Por favor, vuelve a escribir sin cambios el fragmento del pasaje de origen que aparece más abajo, empezando por "Como cineasta, el" y siguiendo hasta "cine como catarsis.".

▸ PASAJE DE ORIGEN
----------------------------------------

Como cineasta, el irlandés Kenneth Brannaght es un director muy particular que pasó de las adaptaciones de Shakespeare (Desde Mucho ruido y pocas nueces a Hamlet, más versiones que el propio Lawrence Olivier) a blockbuster (Thor), aventuras de la factoría Disney (Artemis Flow), cine de autor (Los amigos de Peter), remakes (La huella) o relatos de Agatha Christie (Asesinato en el Orient Express y Muerte en el Nilo), siendo este su único guión original, con la excepción de la ya lejana “En lo más crudo del invierno” (1995), otro film seudobiográfico aunque en la etapa de su vida como actor. Normal que en su trabajo más personal, ese proyecto soñado durante tanto tiempo, regrese una y otra vez a la magia del séptimo arte.

El cine como catarsis.

----------------------------------------

▸ DATOS PROPORCIONADOS
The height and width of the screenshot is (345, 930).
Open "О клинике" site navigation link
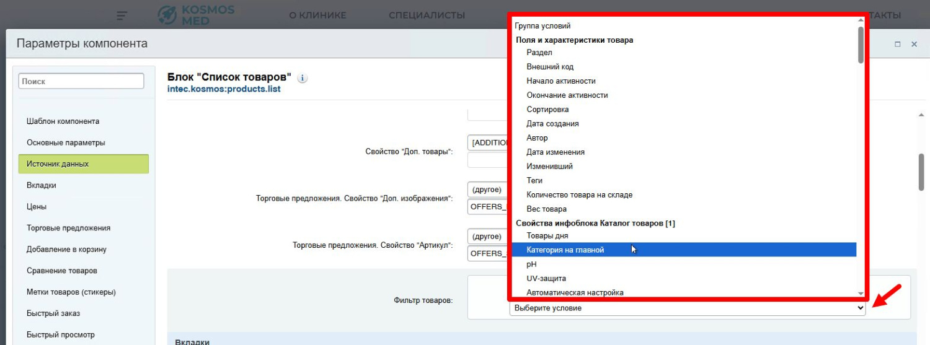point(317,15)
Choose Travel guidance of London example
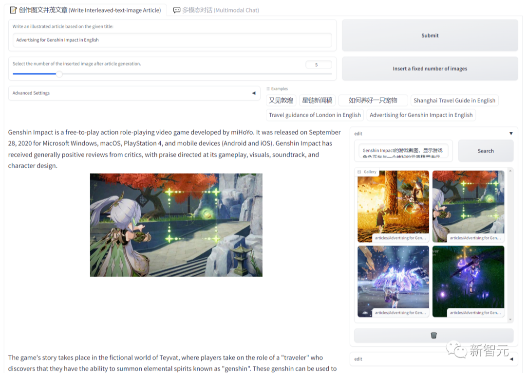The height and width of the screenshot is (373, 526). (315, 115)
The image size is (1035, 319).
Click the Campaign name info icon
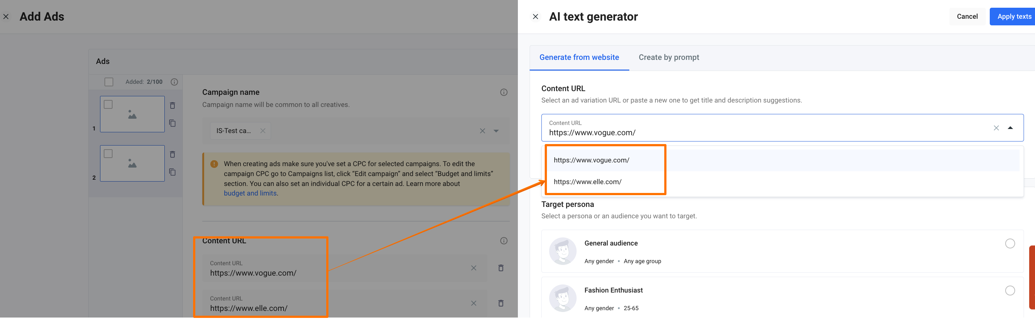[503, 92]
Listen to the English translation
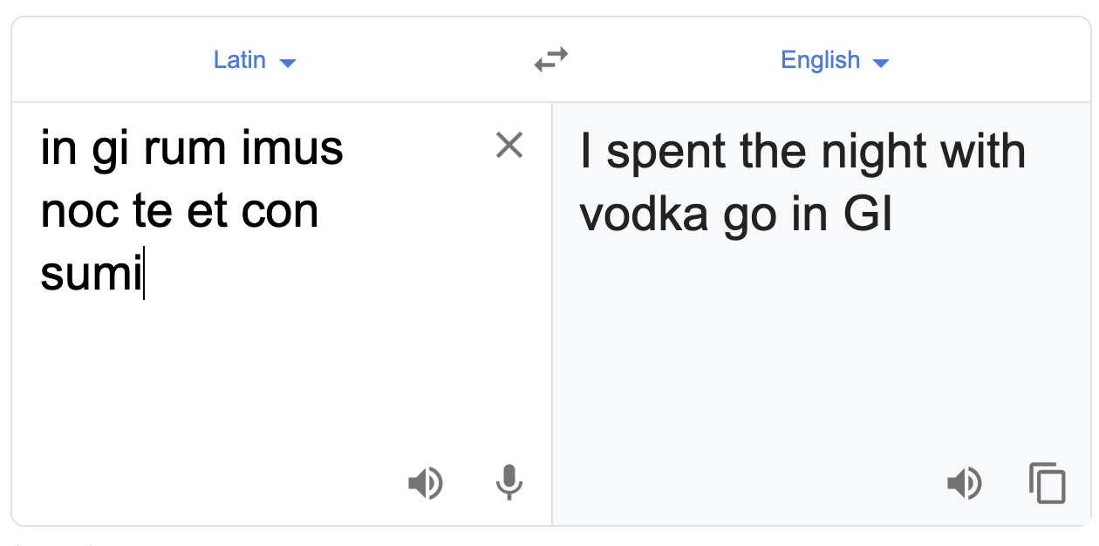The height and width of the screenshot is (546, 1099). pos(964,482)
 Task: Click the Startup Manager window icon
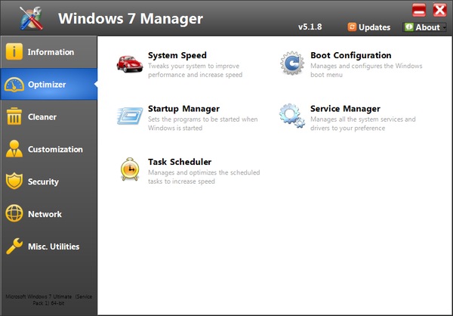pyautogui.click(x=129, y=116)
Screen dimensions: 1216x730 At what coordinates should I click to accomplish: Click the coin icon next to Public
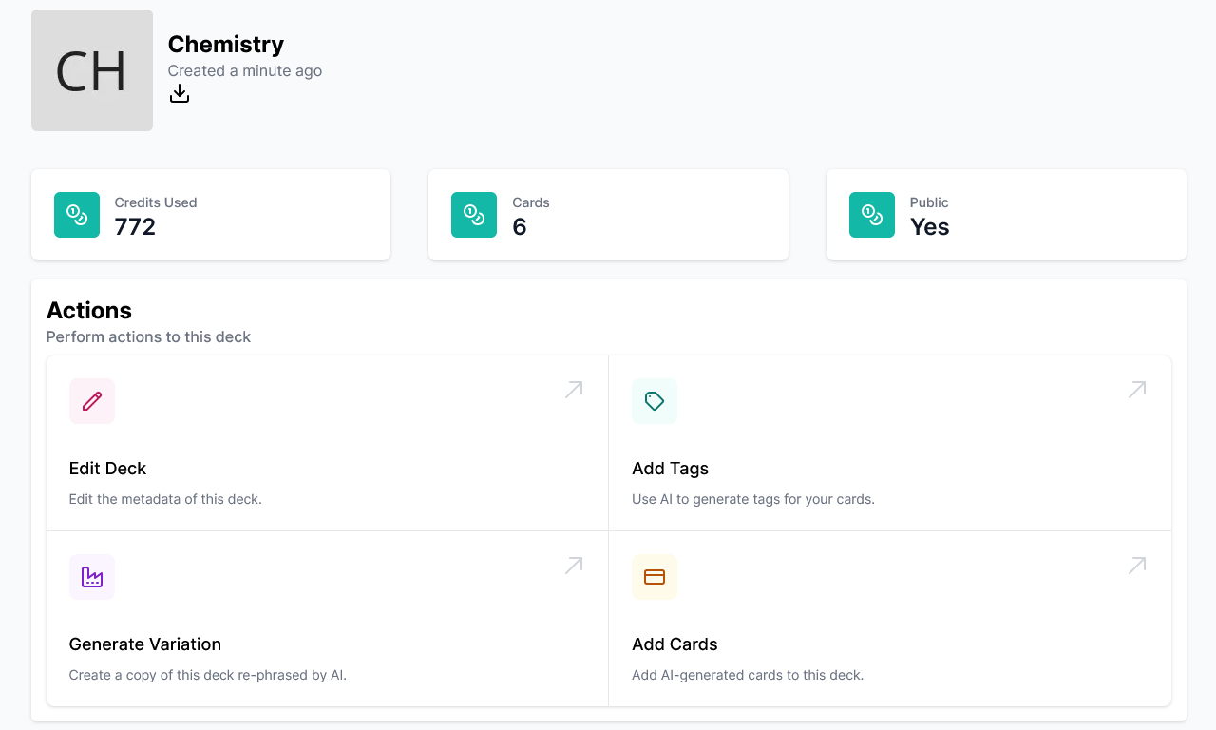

----------------------------------------

▸ RESULTADO A CONTINUACIÓN
Como cineasta, el irlandés Kenneth Brannaght es un director muy particular que pasó de las adaptaciones de Shakespeare (Desde Mucho ruido y pocas nueces a Hamlet, más versiones que el propio Lawrence Olivier) a blockbuster (Thor), aventuras de la factoría Disney (Artemis Flow), cine de autor (Los amigos de Peter), remakes (La huella) o relatos de Agatha Christie (Asesinato en el Orient Express y Muerte en el Nilo), siendo este su único guión original, con la excepción de la ya lejana “En lo más crudo del invierno” (1995), otro film seudobiográfico aunque en la etapa de su vida como actor. Normal que en su trabajo más personal, ese proyecto soñado durante tanto tiempo, regrese una y otra vez a la magia del séptimo arte.

El cine como catarsis.